29. April – 6. Mai 2017
Eröffnung: 28. April 2017, 18–21 Uhr

 

Foto: Michael Jungblut, ©Petra Lottje

 

„An unserer Sprache, unserer Rhetorik können wir feilen. Doch was der Rest des Körpers währenddessen tut, ist viel schwerer beeinflussbar. Gesten oder Bewegungen sind viel aussagekräftiger als Worte – allein in der menschlichen Mimik gibt es laut Forschungsergebnissen über 10.000 Mikroausdrücke. TIMECODE kommt ohne Worte aus.“ (Petra Lottje)

Ein romantisches Fotoshooting. Ein nicht mehr ganz junges Paar mit einer Taube.
In einer kammerspielartigen Situation des im Zentrum von TIMECODE stehenden 2 Kanal-Videos findet sich der Betrachter in der Perspektive des nicht sichtbaren Fotografen wieder.
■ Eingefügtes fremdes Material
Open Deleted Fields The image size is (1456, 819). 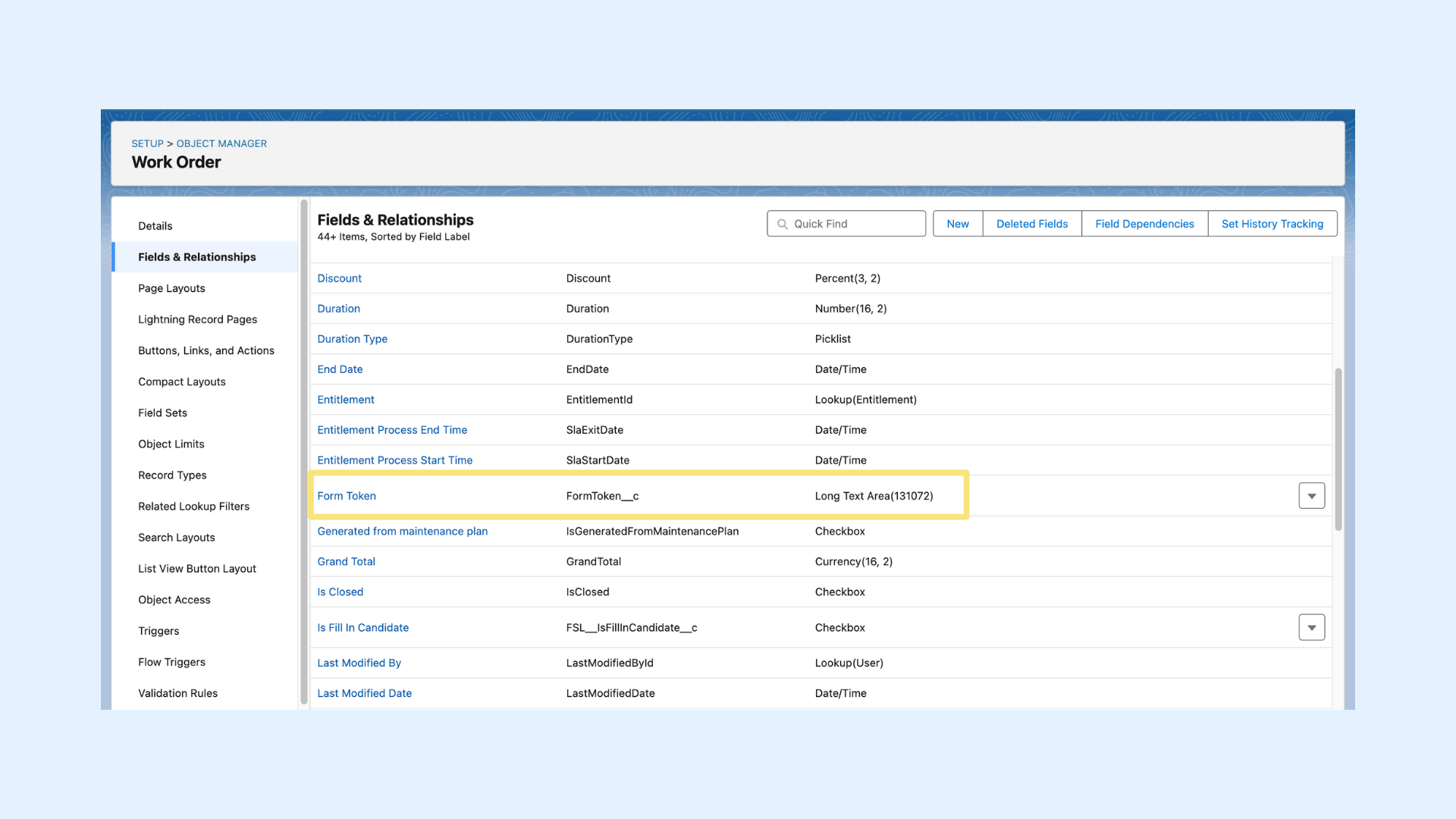tap(1031, 224)
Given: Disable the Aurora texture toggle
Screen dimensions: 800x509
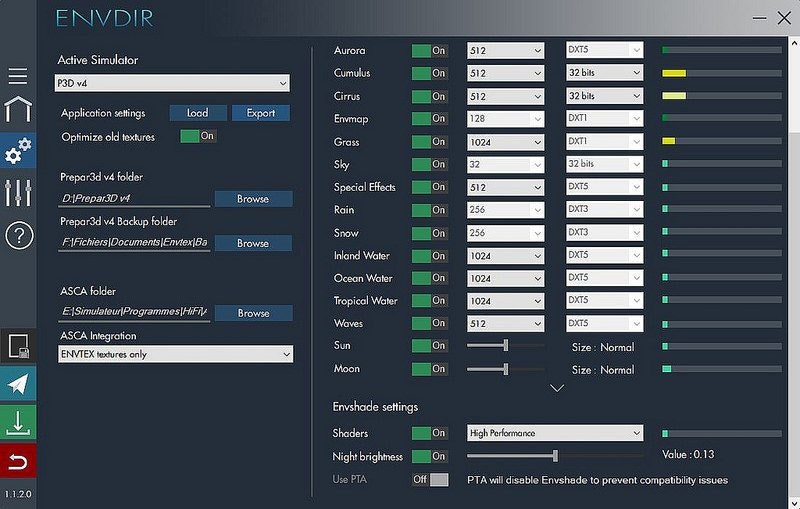Looking at the screenshot, I should 430,50.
Durch Zeitlupe, Bildtrennung und den fast vollständigen Verzicht auf Ton offenbart sich, was sonst verborgen bleibt: Die detaillierte Mimik und Gestik enthüllt ein Pendeln zwischen nach außen gewandter Inszenierung und der Besinnung auf das Paarsein, ein wiederholtes Abreißen und Wiederaufnehmen von Kommunikation, die Nähe und Distanz der Protagonisten sowohl im räumlichen als auch die von ihnen gespielte Rolle betreffend.

Die festgehaltene und bis zuletzt nicht freigelassene Taube als fragiler Schützling und Symbol zugleich, wird stetig zwischen den Partnern hin-und hergereicht, erhält schließlich mehr Aufmerksamkeit als die Personen sich gegenseitig schenken, ist gleichzeitig Bindeglied und Störfaktor. Liebevolle Zärtlichkeit und Intimität sind im Laufe der kurzen Aktion ebenso zu finden wie Unsicherheit, Verletzlichkeit und Einsamkeit. Der konzentrierte Blick in die Handlung und die große Nähe zum Geschehen lassen auch kleinste Regungen verstehen, ermöglichen eine Identifikation und das Erkennen des Extremen im Detail: Tief im Verhalten verankerter Narzissmus wird ebenso sichtbar wie das unterschwellige Ringen um Behauptung, Manipulation und Macht im Spannungsverhältnis zum bewussten Gefühl der Verantwortung füreinander und zur gegenseitigen Rücksichtnahme.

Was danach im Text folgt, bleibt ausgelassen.